* _Aim of the exercise_:
Somewhere below are a line with "The width and height of the screenshot is (417, 410)." and a later line with "The height and width of the screenshot is (952, 1272).". Output exactly those lines and all lines between them.

Data for review Block Start

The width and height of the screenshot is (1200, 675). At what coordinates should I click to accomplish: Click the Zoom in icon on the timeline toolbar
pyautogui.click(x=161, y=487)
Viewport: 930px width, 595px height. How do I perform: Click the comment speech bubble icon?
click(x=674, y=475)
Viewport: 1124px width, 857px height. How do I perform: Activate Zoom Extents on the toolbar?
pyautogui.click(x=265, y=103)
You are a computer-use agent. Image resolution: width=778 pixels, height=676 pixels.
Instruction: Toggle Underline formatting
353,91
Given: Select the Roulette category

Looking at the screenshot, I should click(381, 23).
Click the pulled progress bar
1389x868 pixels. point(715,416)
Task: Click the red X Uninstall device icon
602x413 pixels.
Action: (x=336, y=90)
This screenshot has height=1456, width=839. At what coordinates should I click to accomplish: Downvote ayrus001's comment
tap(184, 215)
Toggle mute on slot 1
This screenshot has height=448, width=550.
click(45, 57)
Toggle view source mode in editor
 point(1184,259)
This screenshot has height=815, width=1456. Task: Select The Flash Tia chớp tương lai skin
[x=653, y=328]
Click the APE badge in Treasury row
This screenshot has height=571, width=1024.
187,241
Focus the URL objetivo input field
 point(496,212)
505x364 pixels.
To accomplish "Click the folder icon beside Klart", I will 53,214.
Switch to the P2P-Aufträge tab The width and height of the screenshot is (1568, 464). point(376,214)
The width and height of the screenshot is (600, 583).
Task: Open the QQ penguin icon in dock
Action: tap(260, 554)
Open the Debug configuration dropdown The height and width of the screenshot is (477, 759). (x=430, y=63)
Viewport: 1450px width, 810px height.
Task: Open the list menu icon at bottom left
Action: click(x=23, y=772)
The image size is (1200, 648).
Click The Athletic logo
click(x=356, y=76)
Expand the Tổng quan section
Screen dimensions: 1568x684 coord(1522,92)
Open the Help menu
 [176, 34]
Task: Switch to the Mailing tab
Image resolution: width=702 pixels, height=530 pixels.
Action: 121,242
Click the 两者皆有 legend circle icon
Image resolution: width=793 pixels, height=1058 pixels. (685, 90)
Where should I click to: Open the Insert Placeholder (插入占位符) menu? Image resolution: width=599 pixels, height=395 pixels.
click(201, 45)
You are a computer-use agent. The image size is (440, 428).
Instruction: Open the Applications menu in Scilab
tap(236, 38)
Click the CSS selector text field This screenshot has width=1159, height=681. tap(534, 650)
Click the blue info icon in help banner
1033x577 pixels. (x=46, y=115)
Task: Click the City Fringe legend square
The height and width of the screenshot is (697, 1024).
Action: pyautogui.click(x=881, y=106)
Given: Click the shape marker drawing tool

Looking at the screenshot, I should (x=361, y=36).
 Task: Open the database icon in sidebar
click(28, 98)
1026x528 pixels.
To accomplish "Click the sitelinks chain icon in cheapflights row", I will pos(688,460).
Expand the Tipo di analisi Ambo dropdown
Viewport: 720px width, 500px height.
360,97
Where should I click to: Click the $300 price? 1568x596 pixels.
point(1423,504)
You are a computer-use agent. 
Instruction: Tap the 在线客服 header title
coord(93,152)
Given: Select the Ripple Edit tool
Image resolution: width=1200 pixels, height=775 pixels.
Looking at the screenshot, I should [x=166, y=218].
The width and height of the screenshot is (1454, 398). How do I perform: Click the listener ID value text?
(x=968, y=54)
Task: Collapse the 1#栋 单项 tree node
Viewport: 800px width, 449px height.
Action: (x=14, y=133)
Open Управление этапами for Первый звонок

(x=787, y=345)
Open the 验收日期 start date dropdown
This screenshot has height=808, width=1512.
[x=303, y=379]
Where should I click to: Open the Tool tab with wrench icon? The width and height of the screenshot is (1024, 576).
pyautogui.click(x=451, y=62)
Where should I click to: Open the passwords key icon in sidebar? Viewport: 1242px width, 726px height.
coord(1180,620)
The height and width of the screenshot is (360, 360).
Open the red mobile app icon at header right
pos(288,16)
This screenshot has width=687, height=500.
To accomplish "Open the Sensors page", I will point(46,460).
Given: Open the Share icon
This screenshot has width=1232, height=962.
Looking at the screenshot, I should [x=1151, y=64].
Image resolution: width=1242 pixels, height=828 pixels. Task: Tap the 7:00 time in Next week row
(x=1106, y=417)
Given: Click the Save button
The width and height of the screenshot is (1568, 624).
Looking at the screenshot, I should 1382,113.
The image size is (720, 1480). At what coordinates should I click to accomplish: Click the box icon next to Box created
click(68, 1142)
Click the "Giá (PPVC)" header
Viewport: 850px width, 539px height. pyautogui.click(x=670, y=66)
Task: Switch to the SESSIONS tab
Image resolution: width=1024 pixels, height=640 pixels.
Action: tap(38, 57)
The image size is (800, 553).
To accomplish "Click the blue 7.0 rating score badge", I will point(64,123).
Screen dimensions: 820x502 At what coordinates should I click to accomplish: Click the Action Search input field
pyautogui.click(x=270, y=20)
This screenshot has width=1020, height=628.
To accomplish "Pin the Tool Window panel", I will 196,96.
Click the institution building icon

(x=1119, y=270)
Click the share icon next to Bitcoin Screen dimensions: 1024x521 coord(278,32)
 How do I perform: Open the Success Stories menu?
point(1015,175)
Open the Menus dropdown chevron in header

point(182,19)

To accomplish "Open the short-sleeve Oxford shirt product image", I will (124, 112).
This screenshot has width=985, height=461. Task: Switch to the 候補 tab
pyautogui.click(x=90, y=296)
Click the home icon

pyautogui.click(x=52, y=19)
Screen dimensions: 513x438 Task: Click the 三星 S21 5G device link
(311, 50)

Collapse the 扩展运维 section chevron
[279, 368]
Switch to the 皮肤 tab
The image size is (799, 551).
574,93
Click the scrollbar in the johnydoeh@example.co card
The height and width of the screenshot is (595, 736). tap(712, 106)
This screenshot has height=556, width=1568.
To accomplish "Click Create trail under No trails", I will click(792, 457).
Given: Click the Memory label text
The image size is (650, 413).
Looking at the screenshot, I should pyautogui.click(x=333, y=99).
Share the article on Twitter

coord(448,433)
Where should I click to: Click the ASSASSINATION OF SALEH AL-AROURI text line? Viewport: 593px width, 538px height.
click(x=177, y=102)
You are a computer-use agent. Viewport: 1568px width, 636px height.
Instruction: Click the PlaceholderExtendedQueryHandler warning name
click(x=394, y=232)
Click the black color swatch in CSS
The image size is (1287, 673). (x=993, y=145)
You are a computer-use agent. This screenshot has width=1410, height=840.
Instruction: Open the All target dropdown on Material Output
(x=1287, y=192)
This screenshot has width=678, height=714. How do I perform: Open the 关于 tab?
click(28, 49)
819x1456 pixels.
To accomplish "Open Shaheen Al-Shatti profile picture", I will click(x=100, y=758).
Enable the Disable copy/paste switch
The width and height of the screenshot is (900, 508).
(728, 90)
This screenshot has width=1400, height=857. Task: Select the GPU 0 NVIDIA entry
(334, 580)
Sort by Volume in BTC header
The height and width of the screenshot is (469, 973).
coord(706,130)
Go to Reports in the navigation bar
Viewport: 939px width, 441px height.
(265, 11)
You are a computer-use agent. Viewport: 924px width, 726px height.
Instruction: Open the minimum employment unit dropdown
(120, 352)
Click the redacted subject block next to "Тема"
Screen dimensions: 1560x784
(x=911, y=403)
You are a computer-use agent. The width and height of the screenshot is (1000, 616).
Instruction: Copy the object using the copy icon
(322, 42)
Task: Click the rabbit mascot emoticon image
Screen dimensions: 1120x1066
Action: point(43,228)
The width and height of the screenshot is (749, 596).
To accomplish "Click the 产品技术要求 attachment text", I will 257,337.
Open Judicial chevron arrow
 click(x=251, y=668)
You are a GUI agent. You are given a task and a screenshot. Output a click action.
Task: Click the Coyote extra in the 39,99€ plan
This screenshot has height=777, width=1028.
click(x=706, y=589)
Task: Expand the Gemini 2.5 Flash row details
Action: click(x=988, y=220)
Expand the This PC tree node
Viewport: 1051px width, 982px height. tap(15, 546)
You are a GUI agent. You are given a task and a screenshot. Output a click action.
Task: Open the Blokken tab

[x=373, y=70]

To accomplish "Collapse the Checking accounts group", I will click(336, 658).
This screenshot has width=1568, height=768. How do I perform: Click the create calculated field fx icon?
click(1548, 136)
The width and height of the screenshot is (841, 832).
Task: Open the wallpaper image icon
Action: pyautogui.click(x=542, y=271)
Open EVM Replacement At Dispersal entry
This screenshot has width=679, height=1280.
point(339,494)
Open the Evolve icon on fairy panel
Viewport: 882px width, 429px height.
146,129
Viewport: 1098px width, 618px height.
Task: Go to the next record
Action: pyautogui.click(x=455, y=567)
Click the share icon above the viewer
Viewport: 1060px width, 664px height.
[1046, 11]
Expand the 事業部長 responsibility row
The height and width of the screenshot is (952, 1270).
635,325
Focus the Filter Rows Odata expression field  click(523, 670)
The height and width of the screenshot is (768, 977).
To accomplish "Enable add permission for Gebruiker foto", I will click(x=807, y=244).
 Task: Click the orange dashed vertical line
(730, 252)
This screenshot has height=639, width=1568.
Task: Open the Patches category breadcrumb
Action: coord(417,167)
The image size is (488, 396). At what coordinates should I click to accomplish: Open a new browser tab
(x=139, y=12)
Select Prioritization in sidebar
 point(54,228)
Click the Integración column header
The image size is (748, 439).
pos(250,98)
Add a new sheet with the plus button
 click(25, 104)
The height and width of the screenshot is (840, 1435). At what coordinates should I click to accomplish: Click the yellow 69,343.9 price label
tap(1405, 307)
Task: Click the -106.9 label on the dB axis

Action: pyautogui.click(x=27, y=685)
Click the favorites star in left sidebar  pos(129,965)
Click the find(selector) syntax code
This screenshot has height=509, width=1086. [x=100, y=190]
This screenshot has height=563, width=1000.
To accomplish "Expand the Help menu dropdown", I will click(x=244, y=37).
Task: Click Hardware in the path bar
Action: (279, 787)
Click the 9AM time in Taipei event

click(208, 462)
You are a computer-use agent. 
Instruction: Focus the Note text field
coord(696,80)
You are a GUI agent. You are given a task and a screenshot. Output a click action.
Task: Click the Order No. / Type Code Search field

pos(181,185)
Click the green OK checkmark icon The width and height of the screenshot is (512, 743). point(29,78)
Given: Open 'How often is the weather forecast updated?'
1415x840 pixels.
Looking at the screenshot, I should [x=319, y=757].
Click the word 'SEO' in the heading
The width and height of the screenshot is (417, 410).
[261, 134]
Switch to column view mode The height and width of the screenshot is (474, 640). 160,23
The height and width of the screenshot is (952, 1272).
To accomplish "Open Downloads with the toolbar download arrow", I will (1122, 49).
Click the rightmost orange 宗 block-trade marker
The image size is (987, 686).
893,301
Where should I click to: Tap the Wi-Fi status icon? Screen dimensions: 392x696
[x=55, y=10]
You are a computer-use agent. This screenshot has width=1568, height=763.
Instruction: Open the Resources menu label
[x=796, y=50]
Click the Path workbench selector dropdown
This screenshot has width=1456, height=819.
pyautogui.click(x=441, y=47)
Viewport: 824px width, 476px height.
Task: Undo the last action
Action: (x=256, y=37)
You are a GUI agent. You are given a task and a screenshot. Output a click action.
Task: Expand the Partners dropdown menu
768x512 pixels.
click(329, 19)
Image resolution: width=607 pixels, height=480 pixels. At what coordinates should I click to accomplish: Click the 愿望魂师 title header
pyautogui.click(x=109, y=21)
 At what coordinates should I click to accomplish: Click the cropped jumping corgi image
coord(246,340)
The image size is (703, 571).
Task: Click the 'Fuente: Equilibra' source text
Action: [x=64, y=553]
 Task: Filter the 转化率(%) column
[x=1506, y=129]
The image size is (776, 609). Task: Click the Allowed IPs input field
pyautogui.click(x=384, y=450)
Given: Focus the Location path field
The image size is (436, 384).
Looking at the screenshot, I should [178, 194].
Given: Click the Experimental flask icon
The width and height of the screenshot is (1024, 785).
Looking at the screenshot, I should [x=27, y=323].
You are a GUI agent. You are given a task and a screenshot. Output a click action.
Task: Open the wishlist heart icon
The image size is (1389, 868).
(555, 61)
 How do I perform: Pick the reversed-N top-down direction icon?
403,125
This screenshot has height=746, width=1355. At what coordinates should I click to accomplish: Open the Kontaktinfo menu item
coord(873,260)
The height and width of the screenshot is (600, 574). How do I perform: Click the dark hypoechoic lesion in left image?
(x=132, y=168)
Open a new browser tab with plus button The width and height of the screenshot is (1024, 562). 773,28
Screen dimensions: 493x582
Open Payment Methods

Data for review Block End

* _Reply to the task_:
The width and height of the screenshot is (417, 410).
[261, 134]
Switch to column view mode The height and width of the screenshot is (474, 640). 160,23
The height and width of the screenshot is (952, 1272).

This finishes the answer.